Items from a dataset
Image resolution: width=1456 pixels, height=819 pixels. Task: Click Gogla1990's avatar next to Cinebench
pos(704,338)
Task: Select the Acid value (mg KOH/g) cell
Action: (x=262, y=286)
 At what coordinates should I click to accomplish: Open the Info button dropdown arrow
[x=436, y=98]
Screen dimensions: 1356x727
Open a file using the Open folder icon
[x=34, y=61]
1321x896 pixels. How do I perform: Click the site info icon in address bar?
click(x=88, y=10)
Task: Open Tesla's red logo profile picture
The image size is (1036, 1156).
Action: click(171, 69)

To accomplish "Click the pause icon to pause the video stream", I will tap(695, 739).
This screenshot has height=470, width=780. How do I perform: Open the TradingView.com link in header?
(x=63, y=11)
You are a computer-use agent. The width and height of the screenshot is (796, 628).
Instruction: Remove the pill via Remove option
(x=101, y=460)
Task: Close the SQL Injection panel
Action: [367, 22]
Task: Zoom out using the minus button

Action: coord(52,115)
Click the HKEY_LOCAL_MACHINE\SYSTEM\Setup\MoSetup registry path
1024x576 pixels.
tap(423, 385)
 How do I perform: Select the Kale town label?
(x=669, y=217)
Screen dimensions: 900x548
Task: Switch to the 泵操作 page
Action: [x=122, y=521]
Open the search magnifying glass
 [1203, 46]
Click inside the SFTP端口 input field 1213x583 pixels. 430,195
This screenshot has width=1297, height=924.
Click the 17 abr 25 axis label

## Assignment
All lines from the records above should be copied exactly.

## Task output
Image resolution: width=1456 pixels, height=819 pixels. Task: Click Gogla1990's avatar next to Cinebench
pos(704,338)
Task: Select the Acid value (mg KOH/g) cell
Action: (x=262, y=286)
 At what coordinates should I click to accomplish: Open the Info button dropdown arrow
[x=436, y=98]
Screen dimensions: 1356x727
Open a file using the Open folder icon
[x=34, y=61]
1321x896 pixels. How do I perform: Click the site info icon in address bar?
click(x=88, y=10)
Task: Open Tesla's red logo profile picture
The image size is (1036, 1156).
Action: click(171, 69)

To accomplish "Click the pause icon to pause the video stream", I will tap(695, 739).
This screenshot has height=470, width=780. How do I perform: Open the TradingView.com link in header?
(x=63, y=11)
You are a computer-use agent. The width and height of the screenshot is (796, 628).
Instruction: Remove the pill via Remove option
(x=101, y=460)
Task: Close the SQL Injection panel
Action: [367, 22]
Task: Zoom out using the minus button

Action: coord(52,115)
Click the HKEY_LOCAL_MACHINE\SYSTEM\Setup\MoSetup registry path
1024x576 pixels.
tap(423, 385)
 How do I perform: Select the Kale town label?
(x=669, y=217)
Screen dimensions: 900x548
Task: Switch to the 泵操作 page
Action: [x=122, y=521]
Open the search magnifying glass
 [1203, 46]
Click inside the SFTP端口 input field 1213x583 pixels. 430,195
This screenshot has width=1297, height=924.
Click the 17 abr 25 axis label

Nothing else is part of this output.